▶ What to work on: Convert the rows from the line with "This screenshot has width=1568, height=377." to the line with "point(138,59)" into a Markdown table with columns n and Line, one numbered row per line and blank lines omitted.
++++ Provided records
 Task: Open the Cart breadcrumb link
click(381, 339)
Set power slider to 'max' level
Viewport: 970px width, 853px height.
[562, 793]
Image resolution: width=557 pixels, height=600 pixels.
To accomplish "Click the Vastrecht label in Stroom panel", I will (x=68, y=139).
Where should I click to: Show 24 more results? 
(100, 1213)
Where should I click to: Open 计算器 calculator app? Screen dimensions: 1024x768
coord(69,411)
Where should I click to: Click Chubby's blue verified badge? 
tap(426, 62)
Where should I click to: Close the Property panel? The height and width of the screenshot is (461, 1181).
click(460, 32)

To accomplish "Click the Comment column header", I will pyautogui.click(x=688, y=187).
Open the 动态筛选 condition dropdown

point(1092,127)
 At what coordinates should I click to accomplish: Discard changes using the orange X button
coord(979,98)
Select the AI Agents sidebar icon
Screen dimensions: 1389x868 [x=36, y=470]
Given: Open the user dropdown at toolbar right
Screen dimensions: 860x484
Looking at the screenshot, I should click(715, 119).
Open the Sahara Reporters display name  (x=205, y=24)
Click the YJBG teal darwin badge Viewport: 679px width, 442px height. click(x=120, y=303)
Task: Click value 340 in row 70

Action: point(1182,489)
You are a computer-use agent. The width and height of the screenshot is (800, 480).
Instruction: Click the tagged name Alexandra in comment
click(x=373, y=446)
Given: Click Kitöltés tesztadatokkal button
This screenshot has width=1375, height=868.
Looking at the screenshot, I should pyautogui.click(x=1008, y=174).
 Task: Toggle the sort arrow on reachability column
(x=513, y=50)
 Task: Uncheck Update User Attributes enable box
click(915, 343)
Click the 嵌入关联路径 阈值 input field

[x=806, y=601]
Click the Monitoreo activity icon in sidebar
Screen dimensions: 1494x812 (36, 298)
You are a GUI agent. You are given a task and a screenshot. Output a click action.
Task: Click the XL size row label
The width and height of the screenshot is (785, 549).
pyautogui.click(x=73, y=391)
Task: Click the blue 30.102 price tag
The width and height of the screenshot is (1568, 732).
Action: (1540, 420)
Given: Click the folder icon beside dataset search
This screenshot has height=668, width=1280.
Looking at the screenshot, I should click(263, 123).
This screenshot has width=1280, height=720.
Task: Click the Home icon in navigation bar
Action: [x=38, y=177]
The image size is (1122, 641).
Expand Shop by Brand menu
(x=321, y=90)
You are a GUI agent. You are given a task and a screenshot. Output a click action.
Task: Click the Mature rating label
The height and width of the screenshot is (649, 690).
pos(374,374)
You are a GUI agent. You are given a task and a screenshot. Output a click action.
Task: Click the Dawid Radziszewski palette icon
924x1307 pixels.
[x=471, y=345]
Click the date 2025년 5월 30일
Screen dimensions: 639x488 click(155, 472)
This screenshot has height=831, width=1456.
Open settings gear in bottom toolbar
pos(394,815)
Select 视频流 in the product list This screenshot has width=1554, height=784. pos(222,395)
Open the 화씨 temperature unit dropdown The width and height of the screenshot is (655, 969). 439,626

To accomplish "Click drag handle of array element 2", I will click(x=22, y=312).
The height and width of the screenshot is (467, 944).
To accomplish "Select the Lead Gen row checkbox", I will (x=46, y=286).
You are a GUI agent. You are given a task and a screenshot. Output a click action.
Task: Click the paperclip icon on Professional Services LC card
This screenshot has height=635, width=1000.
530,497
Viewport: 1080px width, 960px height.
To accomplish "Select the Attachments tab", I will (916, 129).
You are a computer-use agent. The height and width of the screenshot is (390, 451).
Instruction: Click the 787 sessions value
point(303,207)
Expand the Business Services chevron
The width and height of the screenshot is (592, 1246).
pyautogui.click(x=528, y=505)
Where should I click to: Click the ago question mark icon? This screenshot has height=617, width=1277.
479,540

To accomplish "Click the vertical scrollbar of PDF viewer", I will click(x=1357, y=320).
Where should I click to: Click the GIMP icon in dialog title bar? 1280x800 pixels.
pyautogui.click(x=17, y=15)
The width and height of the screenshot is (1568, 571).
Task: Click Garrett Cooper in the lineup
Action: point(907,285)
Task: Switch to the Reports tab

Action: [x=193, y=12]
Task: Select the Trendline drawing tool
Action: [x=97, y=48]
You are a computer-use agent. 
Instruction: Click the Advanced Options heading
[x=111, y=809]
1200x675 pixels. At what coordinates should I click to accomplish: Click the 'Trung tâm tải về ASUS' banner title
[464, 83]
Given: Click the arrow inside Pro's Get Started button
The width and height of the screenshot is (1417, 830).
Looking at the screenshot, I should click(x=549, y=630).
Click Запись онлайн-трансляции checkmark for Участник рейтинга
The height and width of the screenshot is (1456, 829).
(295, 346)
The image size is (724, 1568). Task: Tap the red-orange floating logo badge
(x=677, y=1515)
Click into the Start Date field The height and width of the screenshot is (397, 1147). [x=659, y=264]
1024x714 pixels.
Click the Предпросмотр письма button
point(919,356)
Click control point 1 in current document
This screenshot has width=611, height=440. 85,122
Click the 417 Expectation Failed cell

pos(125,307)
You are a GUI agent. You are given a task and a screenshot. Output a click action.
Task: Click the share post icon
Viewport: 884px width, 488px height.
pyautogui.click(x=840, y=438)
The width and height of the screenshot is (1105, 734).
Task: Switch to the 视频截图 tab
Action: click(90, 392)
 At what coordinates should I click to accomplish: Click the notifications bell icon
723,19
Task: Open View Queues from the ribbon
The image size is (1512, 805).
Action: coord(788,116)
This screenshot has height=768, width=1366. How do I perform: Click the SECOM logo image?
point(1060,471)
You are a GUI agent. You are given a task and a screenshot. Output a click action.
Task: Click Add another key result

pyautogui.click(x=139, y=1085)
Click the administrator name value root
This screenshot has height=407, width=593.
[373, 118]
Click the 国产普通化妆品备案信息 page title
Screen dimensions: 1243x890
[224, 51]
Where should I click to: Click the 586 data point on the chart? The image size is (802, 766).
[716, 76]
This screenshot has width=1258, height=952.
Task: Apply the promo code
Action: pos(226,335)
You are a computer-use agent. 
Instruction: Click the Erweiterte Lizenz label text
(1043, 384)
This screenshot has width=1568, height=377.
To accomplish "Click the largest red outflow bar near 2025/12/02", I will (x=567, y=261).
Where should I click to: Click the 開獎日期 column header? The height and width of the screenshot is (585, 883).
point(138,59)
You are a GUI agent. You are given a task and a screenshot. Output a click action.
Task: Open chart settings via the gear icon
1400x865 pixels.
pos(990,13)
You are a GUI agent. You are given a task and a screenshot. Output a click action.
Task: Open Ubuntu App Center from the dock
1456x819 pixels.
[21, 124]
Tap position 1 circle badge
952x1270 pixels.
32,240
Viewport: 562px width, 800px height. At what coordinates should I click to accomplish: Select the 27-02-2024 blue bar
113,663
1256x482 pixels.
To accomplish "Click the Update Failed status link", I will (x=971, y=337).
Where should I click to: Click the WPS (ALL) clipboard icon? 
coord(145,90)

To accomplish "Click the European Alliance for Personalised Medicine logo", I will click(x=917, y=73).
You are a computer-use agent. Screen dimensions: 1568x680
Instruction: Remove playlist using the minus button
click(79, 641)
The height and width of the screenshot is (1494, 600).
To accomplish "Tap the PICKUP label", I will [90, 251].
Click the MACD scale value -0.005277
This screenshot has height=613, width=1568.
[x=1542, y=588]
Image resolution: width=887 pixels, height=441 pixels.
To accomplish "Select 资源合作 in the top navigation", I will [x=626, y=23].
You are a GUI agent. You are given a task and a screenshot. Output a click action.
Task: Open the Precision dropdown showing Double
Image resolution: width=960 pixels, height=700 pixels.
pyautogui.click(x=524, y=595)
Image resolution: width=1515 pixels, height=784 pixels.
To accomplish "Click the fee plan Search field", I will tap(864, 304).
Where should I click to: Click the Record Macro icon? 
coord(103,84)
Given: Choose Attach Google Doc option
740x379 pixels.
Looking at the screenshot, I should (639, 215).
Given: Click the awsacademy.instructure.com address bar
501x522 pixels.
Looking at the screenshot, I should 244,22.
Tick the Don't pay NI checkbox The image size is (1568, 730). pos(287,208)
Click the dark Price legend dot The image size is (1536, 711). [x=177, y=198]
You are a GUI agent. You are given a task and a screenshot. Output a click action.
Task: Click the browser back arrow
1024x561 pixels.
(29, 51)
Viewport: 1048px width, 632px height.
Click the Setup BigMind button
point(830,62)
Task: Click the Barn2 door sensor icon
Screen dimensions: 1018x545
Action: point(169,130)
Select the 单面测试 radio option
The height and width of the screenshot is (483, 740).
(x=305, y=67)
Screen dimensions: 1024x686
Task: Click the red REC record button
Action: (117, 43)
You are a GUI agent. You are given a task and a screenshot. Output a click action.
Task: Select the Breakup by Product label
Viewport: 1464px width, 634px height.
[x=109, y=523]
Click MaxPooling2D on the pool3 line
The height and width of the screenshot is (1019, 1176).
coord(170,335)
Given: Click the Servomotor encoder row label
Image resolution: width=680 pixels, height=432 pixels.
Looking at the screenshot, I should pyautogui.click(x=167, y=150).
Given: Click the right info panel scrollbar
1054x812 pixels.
++++++++
▶ Result below:
| n | Line |
|---|---|
| 1 | This screenshot has width=1568, height=377. |
| 2 | To accomplish "Click the largest red outflow bar near 2025/12/02", I will (x=567, y=261). |
| 3 | Where should I click to: Click the 開獎日期 column header? The height and width of the screenshot is (585, 883). |
| 4 | point(138,59) |